Abstract

ABSTRACT The article discusses the interplay of normative and temporal dynamics in agent-based traffic simulations (ABM). From a media-historical perspective, it focuses on the TRANSIMS simulation system as a seminal example for an ABM ‘mindset’ in transportation and infrastructure simulation. ABM explicitly links traffic simulation with the broader focus of mobility studies by connecting the mere physicality of transport dynamics with a sociality of agents claiming to be descriptive of real-life structures. First, TRANSIMS elevates the examination of traffic dynamics to a meta-level of urban infrastructure design where individual timing and purposeful agent behaviors are placed at the heart of traffic systems. Second, TRANSIMS provides a ‘virtual testbed’ by generating traffic scenarios which eventually lead to situations that meet certain normative limits or regulatory guidelines.
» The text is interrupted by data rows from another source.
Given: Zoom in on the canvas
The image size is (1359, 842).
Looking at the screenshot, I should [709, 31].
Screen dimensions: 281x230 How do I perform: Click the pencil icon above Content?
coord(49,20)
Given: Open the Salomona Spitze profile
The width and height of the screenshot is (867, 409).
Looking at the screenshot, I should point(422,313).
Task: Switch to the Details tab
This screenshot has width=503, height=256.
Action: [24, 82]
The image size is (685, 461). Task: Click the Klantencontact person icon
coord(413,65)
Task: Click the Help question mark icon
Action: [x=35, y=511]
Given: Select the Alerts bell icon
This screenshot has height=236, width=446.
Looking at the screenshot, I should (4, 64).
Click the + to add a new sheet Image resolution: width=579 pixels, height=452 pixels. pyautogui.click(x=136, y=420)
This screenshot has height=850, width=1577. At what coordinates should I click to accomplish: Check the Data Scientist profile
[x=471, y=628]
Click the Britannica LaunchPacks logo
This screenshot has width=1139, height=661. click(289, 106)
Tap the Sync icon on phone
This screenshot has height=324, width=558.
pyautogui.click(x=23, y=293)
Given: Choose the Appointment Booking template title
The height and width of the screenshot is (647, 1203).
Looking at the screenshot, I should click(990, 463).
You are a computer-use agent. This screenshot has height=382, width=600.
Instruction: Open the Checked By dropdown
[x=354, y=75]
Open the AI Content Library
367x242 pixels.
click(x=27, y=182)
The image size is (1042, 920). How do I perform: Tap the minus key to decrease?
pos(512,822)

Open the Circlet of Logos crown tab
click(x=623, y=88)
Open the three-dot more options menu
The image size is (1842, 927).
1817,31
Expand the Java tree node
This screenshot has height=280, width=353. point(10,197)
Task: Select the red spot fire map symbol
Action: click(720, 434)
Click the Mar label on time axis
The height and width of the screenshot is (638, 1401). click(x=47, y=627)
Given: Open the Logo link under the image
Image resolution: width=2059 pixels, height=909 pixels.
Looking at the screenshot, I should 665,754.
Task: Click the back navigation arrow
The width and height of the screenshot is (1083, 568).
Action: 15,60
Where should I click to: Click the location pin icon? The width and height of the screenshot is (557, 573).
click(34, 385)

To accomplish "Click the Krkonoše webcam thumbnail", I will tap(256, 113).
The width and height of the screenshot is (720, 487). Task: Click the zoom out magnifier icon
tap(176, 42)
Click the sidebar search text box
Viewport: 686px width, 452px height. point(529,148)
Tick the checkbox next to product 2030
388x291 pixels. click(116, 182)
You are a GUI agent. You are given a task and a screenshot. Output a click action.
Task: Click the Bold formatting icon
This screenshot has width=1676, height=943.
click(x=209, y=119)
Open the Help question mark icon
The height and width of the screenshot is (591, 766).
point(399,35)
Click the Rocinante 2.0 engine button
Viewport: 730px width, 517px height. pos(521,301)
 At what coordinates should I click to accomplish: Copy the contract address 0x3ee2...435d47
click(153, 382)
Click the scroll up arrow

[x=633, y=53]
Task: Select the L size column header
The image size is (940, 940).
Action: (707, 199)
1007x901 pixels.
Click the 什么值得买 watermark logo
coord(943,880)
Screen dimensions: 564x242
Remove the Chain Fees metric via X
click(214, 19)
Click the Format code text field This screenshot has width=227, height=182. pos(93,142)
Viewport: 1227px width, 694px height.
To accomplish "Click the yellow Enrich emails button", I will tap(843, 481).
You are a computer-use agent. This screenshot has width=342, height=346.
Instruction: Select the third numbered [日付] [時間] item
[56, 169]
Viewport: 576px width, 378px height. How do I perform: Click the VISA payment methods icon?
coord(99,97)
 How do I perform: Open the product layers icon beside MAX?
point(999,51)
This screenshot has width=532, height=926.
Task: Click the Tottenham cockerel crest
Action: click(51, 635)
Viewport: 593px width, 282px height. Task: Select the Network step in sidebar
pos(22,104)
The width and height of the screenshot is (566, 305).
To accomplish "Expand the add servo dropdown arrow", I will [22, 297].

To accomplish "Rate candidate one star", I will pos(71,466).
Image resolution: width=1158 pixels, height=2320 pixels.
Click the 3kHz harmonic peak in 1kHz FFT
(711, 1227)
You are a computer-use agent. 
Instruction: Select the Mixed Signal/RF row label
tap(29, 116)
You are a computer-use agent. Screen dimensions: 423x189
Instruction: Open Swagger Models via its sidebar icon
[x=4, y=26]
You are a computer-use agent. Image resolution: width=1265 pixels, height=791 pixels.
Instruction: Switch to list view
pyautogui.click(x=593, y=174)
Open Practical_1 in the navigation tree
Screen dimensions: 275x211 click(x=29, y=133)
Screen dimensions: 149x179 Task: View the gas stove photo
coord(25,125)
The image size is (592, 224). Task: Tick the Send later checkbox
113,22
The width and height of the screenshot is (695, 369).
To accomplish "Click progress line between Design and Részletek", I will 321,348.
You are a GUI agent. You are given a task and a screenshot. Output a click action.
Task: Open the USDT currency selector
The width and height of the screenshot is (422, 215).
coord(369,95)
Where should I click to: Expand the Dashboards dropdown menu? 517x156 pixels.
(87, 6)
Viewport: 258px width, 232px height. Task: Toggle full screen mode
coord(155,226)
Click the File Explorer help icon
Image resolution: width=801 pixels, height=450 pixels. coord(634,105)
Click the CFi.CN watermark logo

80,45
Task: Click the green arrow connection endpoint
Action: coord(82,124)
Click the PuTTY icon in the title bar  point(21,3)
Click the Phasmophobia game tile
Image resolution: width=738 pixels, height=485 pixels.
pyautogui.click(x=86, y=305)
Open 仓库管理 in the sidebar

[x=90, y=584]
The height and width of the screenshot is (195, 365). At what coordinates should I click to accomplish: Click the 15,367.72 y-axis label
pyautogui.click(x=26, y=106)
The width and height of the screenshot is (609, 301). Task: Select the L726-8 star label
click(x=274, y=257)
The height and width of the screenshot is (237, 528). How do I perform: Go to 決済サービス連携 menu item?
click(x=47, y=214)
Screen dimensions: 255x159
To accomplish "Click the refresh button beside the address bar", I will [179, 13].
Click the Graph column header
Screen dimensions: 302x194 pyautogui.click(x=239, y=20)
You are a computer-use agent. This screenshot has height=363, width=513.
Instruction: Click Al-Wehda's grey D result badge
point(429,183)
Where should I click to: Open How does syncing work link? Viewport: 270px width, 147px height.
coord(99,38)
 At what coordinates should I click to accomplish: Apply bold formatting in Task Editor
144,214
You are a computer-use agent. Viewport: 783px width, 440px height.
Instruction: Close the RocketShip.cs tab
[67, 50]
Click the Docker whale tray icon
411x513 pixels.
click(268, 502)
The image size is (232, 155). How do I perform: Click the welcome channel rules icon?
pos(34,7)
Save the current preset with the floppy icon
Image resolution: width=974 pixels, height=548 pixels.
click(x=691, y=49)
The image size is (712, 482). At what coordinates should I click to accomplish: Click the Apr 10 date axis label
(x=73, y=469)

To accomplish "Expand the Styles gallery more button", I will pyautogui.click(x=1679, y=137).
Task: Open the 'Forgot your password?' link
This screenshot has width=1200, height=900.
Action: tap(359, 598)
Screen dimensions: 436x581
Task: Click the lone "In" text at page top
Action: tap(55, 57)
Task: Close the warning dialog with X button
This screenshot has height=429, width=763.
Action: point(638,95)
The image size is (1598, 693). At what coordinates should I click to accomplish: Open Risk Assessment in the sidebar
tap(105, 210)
And third, ABM often display a strong tendency towards a methodological individualism which requires a ‘theory guidance’ by disciplines like sociology, media theory, or political science to challenge the oftentimes oversimplifying parameters of their ‘artificial sociality’. Consequently, with regard to the scope of mobility studies, ABM can be understood as a medium which negotiates conceptual and interdisciplinary differences and thereby transcends the solely pragmatist notion of ‘virtual testbeds’ as unmitigated optimization tools.